What is RBAR? How can I avoid it?

  • bjesmith2

    SSC Veteran

    Points: 279

    Hi,

    I'm new to t-sql and I do not know much regarding how to write efficient queries.

    I read an article which referred to RBAR and set based programming (I hope I'm referring to this method right) and I would like to learn more. Can anyone recommend an article or post explains what set based programming is?

  • Sankar Reddy

    SSCrazy

    Points: 2410

    Set based solutions tend to be faster than the RBAR operations while taking less system resources. Doing a task 100 times is much likely to take more time than doing one task that does 100 actions.

    RBAR operations have thier place in administration but not in OLTP systems. Set based solutions often appear to be complex but once you know the SQL, it will be easy. Mostly newcomers tend to use RBAR operations because of thier relative ease in using them. These two articles might help you get started but you may have follow-up questions. Let us know if we can help in answering any specific questions you may have.

    http://www.simple-talk.com/sql/t-sql-programming/rbar--row-by-agonizing-row/

    http://code.msdn.microsoft.com/SQLExamples/Wiki/View.aspx?title=AlternativesToSQLCursors&referringTitle=Home

    [font="Courier New"]Sankar Reddy | http://SankarReddy.com/[/url][/font]

  • Garadin

    One Orange Chip

    Points: 29613

    Loops, cursors, complex correlated subqueries, inline functions with data access, functions in the where clause (I believe, don't see this one much)... all are examples of RBAR. In other programming languages, RBR or "Row by Row" processing is fine. If you want to write loops 7 levels deep in VB, go right ahead, it loves them. In SQL, RBR processing gets an additional "A" (courtesy of Jeff Moden) to emphasize how much SQL hates it. In SQL, it is Row by AGONIZING Row, because SQL is not meant to "loop". SQL is meant to do everythingg in a set. There are many articles on this forum that will show you how to properly do set based programming (in fact, almost every situation has a set based method that can be applied to it, so most articles will present these).

    If you're new, the biggest concepts to familiarize yourself with will be CTE's and derived tables.

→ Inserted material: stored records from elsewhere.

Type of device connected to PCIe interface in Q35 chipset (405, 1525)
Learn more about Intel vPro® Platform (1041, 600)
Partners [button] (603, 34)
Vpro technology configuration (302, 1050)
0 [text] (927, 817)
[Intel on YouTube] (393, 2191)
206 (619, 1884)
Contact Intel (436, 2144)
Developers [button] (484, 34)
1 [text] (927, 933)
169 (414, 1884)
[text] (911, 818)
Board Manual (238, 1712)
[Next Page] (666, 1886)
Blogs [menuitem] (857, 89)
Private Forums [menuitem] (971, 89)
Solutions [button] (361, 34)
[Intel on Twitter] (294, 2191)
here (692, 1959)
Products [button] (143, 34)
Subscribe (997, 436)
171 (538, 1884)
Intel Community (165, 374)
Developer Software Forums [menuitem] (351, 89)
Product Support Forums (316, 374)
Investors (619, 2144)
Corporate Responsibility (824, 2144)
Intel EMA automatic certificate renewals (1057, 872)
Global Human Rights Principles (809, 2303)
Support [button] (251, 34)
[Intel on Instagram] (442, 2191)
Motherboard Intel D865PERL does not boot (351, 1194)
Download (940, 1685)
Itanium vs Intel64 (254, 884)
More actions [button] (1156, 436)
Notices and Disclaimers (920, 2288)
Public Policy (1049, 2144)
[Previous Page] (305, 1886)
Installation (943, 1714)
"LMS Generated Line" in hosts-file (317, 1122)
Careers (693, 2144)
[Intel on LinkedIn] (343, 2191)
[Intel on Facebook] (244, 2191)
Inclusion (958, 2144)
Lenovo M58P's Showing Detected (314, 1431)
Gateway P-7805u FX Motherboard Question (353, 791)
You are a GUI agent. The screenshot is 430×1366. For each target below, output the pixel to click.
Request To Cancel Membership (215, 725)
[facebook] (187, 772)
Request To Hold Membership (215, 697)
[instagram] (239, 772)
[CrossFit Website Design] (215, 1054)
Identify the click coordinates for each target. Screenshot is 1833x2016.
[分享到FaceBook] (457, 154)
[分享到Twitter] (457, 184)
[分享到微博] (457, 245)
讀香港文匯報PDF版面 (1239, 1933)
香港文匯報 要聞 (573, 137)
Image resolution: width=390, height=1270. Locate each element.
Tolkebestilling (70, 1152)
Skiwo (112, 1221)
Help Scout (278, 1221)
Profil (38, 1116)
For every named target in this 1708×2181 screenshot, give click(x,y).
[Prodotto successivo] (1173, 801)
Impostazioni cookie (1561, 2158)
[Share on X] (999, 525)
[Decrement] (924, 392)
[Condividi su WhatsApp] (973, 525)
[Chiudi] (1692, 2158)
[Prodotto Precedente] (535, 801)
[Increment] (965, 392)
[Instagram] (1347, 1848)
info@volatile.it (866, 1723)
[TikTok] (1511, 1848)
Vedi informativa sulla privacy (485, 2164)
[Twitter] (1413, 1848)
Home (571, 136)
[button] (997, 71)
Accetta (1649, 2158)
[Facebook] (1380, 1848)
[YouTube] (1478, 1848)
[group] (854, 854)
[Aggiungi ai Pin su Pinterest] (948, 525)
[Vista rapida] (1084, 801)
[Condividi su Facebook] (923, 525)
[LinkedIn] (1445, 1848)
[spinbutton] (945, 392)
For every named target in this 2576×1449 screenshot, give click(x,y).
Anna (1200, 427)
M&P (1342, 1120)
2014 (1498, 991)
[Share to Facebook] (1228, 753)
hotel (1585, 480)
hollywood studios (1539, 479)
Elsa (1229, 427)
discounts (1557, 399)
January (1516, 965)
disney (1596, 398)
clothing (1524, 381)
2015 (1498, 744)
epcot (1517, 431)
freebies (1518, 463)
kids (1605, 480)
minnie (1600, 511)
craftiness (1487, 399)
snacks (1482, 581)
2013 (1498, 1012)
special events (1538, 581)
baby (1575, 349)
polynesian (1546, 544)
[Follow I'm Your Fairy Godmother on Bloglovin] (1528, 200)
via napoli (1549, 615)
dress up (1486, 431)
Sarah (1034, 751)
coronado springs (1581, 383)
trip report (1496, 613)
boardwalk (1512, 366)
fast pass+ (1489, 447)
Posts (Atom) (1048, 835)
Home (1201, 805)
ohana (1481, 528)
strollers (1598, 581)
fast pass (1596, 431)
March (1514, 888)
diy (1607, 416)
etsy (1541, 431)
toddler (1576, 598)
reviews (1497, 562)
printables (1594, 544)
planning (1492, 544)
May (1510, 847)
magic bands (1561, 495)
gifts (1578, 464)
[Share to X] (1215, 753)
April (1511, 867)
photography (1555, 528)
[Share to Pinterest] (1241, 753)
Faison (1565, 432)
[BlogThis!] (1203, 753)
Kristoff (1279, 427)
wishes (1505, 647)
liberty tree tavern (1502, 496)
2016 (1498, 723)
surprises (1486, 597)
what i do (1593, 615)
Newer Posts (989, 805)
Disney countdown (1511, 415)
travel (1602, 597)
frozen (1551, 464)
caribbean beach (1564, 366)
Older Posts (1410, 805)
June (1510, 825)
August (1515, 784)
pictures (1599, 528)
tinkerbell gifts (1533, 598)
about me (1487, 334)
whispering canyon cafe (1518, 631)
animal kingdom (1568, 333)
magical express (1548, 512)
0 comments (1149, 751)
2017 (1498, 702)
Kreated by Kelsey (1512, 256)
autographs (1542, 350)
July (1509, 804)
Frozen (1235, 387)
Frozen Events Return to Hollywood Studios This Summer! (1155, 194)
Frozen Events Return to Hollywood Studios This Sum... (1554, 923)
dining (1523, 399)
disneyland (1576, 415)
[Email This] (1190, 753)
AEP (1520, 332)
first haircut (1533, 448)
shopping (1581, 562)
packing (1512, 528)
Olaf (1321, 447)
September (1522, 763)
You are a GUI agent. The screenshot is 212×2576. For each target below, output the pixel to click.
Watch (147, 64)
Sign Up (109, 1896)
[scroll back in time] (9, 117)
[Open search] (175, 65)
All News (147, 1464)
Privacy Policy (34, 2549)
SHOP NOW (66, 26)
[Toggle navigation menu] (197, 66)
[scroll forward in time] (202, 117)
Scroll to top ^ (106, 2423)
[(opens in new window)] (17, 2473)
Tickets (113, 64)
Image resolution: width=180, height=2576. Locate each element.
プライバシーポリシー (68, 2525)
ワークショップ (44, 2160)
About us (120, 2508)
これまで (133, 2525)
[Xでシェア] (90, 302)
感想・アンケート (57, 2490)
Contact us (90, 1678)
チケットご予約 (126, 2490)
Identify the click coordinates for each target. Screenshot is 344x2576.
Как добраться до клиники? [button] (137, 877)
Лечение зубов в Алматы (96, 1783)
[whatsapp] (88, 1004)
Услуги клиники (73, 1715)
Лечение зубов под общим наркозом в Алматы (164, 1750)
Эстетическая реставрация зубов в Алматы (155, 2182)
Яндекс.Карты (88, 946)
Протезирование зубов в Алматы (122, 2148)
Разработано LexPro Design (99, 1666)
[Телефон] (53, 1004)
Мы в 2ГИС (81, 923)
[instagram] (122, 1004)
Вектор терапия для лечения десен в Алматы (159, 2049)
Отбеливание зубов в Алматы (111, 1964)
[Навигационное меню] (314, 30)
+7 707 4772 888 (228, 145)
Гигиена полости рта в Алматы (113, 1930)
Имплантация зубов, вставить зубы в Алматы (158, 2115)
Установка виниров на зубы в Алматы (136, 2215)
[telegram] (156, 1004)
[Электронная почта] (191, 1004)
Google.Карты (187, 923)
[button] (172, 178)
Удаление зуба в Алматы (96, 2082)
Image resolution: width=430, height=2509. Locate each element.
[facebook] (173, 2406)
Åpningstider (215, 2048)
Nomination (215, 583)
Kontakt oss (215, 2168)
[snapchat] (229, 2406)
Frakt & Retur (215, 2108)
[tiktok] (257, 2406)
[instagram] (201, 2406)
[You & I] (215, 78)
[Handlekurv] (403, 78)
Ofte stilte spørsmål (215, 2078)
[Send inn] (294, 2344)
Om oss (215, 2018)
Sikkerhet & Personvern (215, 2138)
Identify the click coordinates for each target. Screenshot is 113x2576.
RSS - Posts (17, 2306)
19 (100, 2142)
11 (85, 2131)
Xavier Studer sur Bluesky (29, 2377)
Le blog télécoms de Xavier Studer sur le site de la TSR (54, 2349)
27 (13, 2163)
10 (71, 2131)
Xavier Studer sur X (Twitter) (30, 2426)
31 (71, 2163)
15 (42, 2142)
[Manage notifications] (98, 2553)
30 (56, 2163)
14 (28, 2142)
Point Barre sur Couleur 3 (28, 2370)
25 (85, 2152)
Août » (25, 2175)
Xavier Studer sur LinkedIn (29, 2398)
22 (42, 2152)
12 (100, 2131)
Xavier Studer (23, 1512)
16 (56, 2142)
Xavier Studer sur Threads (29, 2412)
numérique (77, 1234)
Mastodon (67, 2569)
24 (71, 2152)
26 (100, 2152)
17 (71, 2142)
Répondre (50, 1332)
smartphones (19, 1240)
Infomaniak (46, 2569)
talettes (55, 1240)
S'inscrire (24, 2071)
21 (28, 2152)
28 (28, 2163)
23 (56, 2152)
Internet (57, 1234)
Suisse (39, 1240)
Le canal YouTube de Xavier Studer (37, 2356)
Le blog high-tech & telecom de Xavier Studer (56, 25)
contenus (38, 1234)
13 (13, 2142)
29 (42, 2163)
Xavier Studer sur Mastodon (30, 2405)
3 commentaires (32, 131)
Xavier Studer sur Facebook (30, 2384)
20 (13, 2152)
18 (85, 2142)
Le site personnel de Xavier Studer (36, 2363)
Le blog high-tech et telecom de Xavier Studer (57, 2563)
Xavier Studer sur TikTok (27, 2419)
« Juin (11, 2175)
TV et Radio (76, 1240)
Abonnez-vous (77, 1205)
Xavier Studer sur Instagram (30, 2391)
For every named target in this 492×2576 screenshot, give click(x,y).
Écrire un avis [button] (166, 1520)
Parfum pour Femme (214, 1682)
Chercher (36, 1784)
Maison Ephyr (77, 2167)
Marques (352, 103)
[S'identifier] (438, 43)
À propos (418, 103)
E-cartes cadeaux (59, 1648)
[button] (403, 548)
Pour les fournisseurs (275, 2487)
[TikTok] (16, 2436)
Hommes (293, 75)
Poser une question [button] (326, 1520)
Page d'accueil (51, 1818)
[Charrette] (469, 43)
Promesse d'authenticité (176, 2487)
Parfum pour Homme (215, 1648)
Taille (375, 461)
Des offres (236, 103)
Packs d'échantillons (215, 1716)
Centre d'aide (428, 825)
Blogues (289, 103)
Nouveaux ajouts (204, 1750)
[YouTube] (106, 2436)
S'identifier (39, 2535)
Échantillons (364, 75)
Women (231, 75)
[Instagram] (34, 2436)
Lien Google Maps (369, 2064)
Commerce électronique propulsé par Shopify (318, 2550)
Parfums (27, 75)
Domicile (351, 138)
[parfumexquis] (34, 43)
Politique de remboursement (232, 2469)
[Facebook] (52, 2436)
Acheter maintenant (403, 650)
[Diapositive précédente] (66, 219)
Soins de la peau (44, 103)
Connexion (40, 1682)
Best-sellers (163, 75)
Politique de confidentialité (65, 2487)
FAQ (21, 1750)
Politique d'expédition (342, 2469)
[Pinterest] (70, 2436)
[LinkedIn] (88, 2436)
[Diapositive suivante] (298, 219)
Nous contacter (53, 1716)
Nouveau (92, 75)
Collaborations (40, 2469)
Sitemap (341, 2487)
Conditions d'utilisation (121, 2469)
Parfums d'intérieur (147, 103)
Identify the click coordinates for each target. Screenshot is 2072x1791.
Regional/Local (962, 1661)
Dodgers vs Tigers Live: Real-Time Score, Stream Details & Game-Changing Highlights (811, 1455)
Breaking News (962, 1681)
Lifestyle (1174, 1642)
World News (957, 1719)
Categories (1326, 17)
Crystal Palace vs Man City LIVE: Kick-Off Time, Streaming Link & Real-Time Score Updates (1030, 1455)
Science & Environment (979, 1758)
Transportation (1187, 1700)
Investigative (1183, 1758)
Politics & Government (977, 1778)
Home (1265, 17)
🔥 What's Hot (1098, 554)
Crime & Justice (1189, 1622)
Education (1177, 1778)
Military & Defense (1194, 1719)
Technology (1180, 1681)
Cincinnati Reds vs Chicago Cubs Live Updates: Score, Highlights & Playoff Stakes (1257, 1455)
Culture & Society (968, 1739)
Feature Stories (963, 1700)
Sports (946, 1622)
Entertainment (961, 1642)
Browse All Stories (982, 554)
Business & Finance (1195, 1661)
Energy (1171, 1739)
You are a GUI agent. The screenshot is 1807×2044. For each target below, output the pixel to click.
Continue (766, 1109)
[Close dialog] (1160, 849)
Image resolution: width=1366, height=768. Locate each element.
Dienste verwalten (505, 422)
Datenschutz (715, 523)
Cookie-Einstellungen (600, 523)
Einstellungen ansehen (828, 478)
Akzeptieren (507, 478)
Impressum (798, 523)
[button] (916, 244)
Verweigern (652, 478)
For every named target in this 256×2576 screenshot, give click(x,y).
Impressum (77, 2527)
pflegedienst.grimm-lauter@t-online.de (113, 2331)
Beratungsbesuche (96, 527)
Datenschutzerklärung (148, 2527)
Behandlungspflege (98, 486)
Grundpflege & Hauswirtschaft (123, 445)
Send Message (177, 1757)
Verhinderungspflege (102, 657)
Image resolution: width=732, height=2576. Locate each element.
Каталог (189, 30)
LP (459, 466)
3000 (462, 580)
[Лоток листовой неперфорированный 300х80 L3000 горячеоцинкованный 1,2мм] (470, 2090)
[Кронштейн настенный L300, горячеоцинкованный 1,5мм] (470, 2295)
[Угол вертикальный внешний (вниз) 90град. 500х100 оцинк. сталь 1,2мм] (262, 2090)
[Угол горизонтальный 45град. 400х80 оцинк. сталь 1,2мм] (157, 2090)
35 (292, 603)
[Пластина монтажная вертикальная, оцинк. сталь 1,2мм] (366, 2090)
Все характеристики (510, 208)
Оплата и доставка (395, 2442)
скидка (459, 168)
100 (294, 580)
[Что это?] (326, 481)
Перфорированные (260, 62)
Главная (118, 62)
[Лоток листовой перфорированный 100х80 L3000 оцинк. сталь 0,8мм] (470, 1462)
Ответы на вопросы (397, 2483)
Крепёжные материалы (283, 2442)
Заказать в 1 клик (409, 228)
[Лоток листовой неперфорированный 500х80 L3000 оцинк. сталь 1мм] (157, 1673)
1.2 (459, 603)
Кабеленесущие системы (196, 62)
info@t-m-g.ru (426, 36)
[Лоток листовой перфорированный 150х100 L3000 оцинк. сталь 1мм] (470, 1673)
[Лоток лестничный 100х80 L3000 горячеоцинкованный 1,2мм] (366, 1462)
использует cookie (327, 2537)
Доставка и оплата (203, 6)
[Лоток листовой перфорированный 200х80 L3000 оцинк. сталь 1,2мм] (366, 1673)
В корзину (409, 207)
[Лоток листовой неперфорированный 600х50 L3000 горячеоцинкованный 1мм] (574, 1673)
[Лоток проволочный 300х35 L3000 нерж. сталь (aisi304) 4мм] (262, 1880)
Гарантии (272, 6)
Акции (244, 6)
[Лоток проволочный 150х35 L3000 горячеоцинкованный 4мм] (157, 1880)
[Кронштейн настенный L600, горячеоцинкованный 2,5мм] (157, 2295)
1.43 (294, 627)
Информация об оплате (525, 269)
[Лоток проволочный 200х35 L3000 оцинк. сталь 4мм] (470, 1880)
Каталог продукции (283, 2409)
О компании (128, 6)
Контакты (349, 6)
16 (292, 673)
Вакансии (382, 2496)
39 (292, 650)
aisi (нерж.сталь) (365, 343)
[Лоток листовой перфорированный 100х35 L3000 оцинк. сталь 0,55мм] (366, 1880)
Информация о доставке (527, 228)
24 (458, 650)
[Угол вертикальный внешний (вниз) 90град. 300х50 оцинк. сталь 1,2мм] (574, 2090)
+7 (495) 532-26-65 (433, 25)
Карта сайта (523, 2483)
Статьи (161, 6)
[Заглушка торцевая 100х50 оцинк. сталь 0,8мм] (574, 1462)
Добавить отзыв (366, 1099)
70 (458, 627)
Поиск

These are relatively simple techniques that can make a HUGE impact on how you write queries.

    Seth Phelabaum


    Consistency is only a virtue if you're not a screwup. 😉

    Links: How to Post Sample Data[/url] :: Running Totals[/url] :: Tally Table[/url] :: Cross Tabs/Pivots[/url] :: String Concatenation[/url]

  • Jeff Moden

    SSC Guru

    Points: 994239

    I agree with Seth and would like to point out a couple of other forms of RBAR to avoid...

    CTE's are a wonderful tool... until you write a recursive CTE which is slower than a cursor or a while loop. Just because it doesn't have an explicitly defined cursor or while loop, it doesn't necessarily mean that it's "set based".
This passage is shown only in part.